Sorry, the page move was silly. This is why I left a message for Coppertwig hereasking for help. I realized the db-g8 page move was not a great idea right after I asked an admin to do it. I swear I thought it was a really good idea right before that. A history merge would be ideal. Apologies. As far as {{db-t4}}, when the speedy I put on was denied, [2] I decided to move it to {{db-subpage}}, to preserve the history and get it out of the way of a new T4. I would take no issue with it being deleted, and {{db-t4}}, which is now a redirect, can certainly be deleted. I was not thinking to create a dependant template at {{db-imagepage}} simply because I do not think it will come up all that often. ~ JohnnyMrNinja 17:53, 24 September 2008 (UTC)

Charlotte Ronson

I wrote an article about Charlotte Ronson. No, she's not the most well known person in the world, but anyone involved in the fashion world at all, many that live in New York, and people who know of the family in general know who she is. She's a designer and showed at Bryant Park, pretty impressive and pretty well known obviously. Yet, for some reason unknown to me, my page was deleted. I used sources, etc. etc. and as far as I know, didn't do anything wrong, yet the post is now gone.

Somebody please explain this to me. 65.32.130.128 (talk) 23:52, 23 September 2008 (UTC)
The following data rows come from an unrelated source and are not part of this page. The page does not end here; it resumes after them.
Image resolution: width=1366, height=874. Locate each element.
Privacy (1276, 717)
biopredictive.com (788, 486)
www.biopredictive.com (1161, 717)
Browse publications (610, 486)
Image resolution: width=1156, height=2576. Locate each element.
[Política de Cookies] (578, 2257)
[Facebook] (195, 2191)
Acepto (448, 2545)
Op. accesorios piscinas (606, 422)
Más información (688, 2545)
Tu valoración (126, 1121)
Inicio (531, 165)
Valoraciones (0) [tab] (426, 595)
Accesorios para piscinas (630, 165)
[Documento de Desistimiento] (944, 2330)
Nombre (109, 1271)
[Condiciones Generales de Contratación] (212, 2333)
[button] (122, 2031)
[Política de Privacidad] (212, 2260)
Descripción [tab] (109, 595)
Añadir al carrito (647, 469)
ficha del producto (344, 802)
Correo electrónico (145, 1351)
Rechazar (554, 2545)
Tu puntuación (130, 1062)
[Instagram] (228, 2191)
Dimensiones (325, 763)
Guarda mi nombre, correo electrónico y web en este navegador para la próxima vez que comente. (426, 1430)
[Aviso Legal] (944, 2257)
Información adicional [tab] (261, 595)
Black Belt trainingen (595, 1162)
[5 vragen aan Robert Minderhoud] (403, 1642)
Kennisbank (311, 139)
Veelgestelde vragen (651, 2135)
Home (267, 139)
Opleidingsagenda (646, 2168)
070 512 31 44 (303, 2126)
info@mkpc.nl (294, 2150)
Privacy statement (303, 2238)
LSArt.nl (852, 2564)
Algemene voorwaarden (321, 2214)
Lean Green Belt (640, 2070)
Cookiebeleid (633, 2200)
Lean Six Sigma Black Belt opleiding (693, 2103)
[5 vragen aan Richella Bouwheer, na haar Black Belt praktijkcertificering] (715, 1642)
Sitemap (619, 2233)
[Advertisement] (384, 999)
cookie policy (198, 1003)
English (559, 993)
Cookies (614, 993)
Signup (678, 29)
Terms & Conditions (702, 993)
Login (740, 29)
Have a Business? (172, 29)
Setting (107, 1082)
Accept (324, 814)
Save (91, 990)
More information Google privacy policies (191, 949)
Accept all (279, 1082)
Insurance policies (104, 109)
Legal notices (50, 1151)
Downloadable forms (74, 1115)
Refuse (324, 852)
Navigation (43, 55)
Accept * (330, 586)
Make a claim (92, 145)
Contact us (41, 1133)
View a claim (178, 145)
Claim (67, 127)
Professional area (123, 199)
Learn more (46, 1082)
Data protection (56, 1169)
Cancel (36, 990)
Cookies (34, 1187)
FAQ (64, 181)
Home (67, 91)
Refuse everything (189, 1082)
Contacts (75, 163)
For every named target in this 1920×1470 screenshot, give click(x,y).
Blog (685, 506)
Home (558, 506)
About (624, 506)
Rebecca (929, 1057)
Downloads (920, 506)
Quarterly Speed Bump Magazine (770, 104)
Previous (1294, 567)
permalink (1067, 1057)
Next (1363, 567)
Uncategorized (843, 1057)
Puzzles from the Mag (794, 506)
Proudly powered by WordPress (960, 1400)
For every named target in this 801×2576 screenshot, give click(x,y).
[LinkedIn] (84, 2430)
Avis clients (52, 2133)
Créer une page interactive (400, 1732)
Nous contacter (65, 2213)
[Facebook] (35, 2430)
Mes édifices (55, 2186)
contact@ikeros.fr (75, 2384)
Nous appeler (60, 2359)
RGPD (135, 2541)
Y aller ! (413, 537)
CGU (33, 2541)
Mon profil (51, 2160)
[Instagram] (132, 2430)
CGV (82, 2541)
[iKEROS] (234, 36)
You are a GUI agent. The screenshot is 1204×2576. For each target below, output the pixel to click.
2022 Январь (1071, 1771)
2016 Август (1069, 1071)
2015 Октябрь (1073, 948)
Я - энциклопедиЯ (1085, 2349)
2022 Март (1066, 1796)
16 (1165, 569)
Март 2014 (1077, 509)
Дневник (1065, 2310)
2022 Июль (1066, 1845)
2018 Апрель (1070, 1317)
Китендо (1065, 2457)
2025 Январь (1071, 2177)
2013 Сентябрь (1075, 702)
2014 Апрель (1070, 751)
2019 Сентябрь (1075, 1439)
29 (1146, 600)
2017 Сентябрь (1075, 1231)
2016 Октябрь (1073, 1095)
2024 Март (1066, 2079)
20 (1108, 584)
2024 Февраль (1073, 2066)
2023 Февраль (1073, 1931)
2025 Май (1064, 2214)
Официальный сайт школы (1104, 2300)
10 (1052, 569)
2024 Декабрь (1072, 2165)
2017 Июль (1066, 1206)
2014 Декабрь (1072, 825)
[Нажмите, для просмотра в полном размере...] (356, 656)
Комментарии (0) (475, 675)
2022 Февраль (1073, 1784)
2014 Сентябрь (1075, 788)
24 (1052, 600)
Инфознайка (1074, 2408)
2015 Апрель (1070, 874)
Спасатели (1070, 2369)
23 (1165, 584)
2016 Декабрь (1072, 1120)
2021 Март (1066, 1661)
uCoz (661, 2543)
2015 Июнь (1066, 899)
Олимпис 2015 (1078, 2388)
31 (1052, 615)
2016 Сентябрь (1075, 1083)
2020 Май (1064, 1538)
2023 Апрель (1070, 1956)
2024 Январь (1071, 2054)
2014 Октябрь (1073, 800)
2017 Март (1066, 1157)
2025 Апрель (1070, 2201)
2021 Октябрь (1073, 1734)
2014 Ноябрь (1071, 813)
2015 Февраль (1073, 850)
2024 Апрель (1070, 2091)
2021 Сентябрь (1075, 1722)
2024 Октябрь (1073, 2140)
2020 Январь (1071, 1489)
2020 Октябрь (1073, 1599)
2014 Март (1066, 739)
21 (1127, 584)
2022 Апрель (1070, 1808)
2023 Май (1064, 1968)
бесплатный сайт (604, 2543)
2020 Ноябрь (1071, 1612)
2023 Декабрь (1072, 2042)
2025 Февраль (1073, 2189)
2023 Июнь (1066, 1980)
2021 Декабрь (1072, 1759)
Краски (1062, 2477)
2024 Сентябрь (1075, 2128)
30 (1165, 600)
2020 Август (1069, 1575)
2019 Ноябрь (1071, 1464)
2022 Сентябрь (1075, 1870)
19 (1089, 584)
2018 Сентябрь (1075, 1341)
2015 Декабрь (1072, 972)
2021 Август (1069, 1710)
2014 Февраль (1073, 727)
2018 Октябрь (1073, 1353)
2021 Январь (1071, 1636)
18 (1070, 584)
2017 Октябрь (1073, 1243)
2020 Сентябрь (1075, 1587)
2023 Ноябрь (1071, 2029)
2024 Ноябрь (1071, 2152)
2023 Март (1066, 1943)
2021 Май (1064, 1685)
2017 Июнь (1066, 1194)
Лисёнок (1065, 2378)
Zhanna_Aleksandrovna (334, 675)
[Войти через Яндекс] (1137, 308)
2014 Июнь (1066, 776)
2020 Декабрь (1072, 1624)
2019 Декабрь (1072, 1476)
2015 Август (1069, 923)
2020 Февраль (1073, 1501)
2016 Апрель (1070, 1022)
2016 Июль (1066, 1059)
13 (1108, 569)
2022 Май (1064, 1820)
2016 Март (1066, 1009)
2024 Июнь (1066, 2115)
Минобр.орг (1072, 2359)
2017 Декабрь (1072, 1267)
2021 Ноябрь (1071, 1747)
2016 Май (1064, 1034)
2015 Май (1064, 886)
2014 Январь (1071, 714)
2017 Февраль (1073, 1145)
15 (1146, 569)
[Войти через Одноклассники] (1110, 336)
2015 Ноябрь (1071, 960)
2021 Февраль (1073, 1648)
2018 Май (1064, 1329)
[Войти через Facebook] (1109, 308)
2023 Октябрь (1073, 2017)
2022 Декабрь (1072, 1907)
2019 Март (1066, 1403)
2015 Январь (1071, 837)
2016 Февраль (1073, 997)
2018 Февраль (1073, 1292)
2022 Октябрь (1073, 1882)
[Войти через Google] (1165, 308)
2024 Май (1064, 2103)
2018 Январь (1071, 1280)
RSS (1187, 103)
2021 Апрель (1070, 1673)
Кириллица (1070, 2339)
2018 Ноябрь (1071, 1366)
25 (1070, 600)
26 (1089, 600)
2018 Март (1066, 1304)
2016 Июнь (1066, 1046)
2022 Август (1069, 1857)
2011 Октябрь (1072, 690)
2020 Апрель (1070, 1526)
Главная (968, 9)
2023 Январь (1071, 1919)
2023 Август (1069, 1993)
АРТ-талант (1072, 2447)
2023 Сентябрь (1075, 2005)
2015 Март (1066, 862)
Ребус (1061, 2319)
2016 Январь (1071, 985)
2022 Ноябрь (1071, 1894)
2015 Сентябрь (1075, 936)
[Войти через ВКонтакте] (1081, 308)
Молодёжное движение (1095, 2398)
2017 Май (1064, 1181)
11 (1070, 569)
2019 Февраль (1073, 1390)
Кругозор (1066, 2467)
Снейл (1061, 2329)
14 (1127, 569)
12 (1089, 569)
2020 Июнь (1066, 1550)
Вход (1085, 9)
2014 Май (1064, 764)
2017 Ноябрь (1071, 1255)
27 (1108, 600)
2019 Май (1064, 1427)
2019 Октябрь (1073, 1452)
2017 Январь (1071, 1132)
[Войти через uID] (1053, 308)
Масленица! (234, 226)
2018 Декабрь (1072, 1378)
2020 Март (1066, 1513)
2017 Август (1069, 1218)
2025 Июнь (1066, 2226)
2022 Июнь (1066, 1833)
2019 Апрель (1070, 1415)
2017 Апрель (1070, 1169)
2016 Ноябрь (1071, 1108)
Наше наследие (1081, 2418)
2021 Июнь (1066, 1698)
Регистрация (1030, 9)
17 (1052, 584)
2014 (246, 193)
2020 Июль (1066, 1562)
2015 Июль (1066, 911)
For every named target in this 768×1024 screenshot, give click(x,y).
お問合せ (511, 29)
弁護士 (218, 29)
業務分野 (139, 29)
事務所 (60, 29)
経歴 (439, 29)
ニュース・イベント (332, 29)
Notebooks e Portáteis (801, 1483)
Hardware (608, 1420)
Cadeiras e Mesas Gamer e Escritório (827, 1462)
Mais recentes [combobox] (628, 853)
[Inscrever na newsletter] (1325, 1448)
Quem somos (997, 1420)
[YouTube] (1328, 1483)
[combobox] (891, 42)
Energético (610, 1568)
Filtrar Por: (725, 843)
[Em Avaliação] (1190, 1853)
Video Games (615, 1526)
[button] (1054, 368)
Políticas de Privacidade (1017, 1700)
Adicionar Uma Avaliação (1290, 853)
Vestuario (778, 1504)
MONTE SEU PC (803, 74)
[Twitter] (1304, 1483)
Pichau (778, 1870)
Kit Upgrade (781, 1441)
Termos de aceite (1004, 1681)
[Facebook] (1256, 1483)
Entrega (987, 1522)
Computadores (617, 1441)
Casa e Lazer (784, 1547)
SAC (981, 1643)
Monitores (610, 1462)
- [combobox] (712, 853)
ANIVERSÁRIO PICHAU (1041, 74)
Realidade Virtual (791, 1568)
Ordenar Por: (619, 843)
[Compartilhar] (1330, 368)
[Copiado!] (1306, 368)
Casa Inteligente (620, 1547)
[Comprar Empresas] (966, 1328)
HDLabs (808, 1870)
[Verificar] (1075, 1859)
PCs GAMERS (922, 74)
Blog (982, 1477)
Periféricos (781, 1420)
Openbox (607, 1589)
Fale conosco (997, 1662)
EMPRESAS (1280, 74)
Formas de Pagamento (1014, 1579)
You're going to have to provide us more information before anyone can investigate this. No page has ever existed at the title Charlotte Ronson. Your contribution history shows some work done at Wikipedia talk:Articles for creation/Submissions/Charlotte Ronson but again, nothing has ever been deleted. (An established editor did review your work and declined to move it from that draft space into the main article space but he/she already left you a detailed explaination of the reasons for the decline.) Rossami (talk) 00:03, 24 September 2008 (UTC)
I must also point out that anonymous editors through IP addresses can't create articles on Wikipedia. The author for this article is Theydiskox. Is that you? (That can be rhetorical.) ←Signed:→Mr. E. Sánchez Get to know me! / Talk to me!←at≈:→ 11:48, 24 September 2008 (UTC)

Images and media

As a photographer who uses watermarks to protect his work in the internet age I am finding that some of the MODs at Wiki are citing a "no watermark" policy. I do not see this listed here. I am given section 3 as the main reason for image deletion (Improper license. Images licensed as "for non-commercial use only", "non-derivative use" or "used with permission" that were uploaded on or after May 19, 2005, except where they have been shown to comply with the limited standards for the use of non-free content. This includes images licensed under a "Non-commercial Creative Commons License". Such images uploaded before May 19, 2005 may also be speedily deleted if they are not used in any articles.) however when I quote the section back, because it clearly says ...except where they have been shown to comply with the limited standards for the use of non-free content. This includes images licensed under a "Non-commercial Creative Commons License" the reason for the deletion suddenly changes from CSD I3 to the watermark. I am sorry but I have read and re-read and I see nothing about a watermark being a valid reason for deletion here. It has been suggested that if an image has a watermark than is most likely not the persons image who uploaded it and in my case that if I wanted to "prove" I am the photographer I have to give a clean copy to Wiki. There are two basic "wrongs" with that - one asking for someone to give away their work to "prove" something is just stupidity. The other is, again, I do not see this "reason" listed here. In doing a search I find something that I 100% agree with, however it seems some Wiki mods are 100% opposed to. Copy attack has the following: In some scenarios, a digital watermark is added to a piece of media such as an image, movie, or audio clip, to prove its authenticity. If a piece of media were presented and found to lack a watermark, it would be considered suspect.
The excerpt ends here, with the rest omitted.